Everything in the data below is to be reproduced without any deviation.

#### Provided records:
-=-=-=-=-

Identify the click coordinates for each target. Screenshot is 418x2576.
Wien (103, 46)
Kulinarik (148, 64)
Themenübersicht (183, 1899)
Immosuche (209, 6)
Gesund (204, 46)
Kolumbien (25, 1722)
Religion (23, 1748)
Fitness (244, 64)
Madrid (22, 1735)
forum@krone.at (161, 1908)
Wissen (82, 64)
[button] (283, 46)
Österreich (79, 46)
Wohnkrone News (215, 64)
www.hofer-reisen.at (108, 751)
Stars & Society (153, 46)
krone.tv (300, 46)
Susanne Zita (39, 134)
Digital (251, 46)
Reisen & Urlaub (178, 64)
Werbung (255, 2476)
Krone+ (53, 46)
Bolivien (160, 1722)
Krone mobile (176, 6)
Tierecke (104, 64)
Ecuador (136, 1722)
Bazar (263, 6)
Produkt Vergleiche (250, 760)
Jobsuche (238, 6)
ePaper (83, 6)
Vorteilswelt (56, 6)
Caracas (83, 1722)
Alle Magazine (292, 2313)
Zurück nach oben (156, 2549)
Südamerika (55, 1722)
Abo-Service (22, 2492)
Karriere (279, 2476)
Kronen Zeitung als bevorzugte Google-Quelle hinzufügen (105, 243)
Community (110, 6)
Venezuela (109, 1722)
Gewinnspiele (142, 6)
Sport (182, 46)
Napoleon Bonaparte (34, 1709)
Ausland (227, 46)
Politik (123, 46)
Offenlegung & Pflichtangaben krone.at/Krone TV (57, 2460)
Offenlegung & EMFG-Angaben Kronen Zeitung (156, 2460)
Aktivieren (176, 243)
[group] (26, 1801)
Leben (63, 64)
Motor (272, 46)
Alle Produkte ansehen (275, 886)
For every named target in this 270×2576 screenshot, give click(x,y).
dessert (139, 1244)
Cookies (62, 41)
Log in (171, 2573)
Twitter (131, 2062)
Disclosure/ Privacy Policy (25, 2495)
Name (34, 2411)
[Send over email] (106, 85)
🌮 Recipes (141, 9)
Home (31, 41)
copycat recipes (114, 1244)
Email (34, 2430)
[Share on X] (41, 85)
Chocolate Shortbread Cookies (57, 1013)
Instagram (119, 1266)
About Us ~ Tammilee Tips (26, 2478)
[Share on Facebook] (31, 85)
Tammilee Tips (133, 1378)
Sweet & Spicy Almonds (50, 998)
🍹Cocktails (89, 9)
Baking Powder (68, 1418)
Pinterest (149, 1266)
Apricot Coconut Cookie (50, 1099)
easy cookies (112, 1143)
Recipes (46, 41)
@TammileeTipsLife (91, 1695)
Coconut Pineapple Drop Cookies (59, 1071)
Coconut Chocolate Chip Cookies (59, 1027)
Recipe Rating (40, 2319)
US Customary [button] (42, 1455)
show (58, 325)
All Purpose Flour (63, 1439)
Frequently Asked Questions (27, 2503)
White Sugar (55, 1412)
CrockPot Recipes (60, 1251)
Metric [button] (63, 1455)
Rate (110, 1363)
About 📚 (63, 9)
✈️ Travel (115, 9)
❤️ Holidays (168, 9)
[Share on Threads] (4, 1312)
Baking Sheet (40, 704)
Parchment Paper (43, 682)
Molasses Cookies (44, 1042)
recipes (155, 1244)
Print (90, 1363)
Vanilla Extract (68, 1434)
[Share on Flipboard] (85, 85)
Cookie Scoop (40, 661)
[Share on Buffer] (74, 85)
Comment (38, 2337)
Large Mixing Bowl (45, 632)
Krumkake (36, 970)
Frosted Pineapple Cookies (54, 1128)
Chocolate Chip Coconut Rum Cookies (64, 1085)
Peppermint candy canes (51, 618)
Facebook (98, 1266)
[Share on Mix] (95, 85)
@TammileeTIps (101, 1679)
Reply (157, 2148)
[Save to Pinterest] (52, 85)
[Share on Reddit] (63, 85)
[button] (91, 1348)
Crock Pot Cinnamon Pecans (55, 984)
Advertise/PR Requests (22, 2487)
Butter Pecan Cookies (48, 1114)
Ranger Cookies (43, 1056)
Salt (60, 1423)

-=-=-=-=-

#### Result of this task:
Identify the click coordinates for each target. Screenshot is 418x2576.
Wien (103, 46)
Kulinarik (148, 64)
Themenübersicht (183, 1899)
Immosuche (209, 6)
Gesund (204, 46)
Kolumbien (25, 1722)
Religion (23, 1748)
Fitness (244, 64)
Madrid (22, 1735)
forum@krone.at (161, 1908)
Wissen (82, 64)
[button] (283, 46)
Österreich (79, 46)
Wohnkrone News (215, 64)
www.hofer-reisen.at (108, 751)
Stars & Society (153, 46)
krone.tv (300, 46)
Susanne Zita (39, 134)
Digital (251, 46)
Reisen & Urlaub (178, 64)
Werbung (255, 2476)
Krone+ (53, 46)
Bolivien (160, 1722)
Krone mobile (176, 6)
Tierecke (104, 64)
Ecuador (136, 1722)
Bazar (263, 6)
Produkt Vergleiche (250, 760)
Jobsuche (238, 6)
ePaper (83, 6)
Vorteilswelt (56, 6)
Caracas (83, 1722)
Alle Magazine (292, 2313)
Zurück nach oben (156, 2549)
Südamerika (55, 1722)
Abo-Service (22, 2492)
Karriere (279, 2476)
Kronen Zeitung als bevorzugte Google-Quelle hinzufügen (105, 243)
Community (110, 6)
Venezuela (109, 1722)
Gewinnspiele (142, 6)
Sport (182, 46)
Napoleon Bonaparte (34, 1709)
Ausland (227, 46)
Politik (123, 46)
Offenlegung & Pflichtangaben krone.at/Krone TV (57, 2460)
Offenlegung & EMFG-Angaben Kronen Zeitung (156, 2460)
Aktivieren (176, 243)
[group] (26, 1801)
Leben (63, 64)
Motor (272, 46)
Alle Produkte ansehen (275, 886)
For every named target in this 270×2576 screenshot, give click(x,y).
dessert (139, 1244)
Cookies (62, 41)
Log in (171, 2573)
Twitter (131, 2062)
Disclosure/ Privacy Policy (25, 2495)
Name (34, 2411)
[Send over email] (106, 85)
🌮 Recipes (141, 9)
Home (31, 41)
copycat recipes (114, 1244)
Email (34, 2430)
[Share on X] (41, 85)
Chocolate Shortbread Cookies (57, 1013)
Instagram (119, 1266)
About Us ~ Tammilee Tips (26, 2478)
[Share on Facebook] (31, 85)
Tammilee Tips (133, 1378)
Sweet & Spicy Almonds (50, 998)
🍹Cocktails (89, 9)
Baking Powder (68, 1418)
Pinterest (149, 1266)
Apricot Coconut Cookie (50, 1099)
easy cookies (112, 1143)
Recipes (46, 41)
@TammileeTipsLife (91, 1695)
Coconut Pineapple Drop Cookies (59, 1071)
Coconut Chocolate Chip Cookies (59, 1027)
Recipe Rating (40, 2319)
US Customary [button] (42, 1455)
show (58, 325)
All Purpose Flour (63, 1439)
Frequently Asked Questions (27, 2503)
White Sugar (55, 1412)
CrockPot Recipes (60, 1251)
Metric [button] (63, 1455)
Rate (110, 1363)
About 📚 (63, 9)
✈️ Travel (115, 9)
❤️ Holidays (168, 9)
[Share on Threads] (4, 1312)
Baking Sheet (40, 704)
Parchment Paper (43, 682)
Molasses Cookies (44, 1042)
recipes (155, 1244)
Print (90, 1363)
Vanilla Extract (68, 1434)
[Share on Flipboard] (85, 85)
Cookie Scoop (40, 661)
[Share on Buffer] (74, 85)
Comment (38, 2337)
Large Mixing Bowl (45, 632)
Krumkake (36, 970)
Frosted Pineapple Cookies (54, 1128)
Chocolate Chip Coconut Rum Cookies (64, 1085)
Peppermint candy canes (51, 618)
Facebook (98, 1266)
[Share on Mix] (95, 85)
@TammileeTIps (101, 1679)
Reply (157, 2148)
[Save to Pinterest] (52, 85)
[Share on Reddit] (63, 85)
[button] (91, 1348)
Crock Pot Cinnamon Pecans (55, 984)
Advertise/PR Requests (22, 2487)
Butter Pecan Cookies (48, 1114)
Ranger Cookies (43, 1056)
Salt (60, 1423)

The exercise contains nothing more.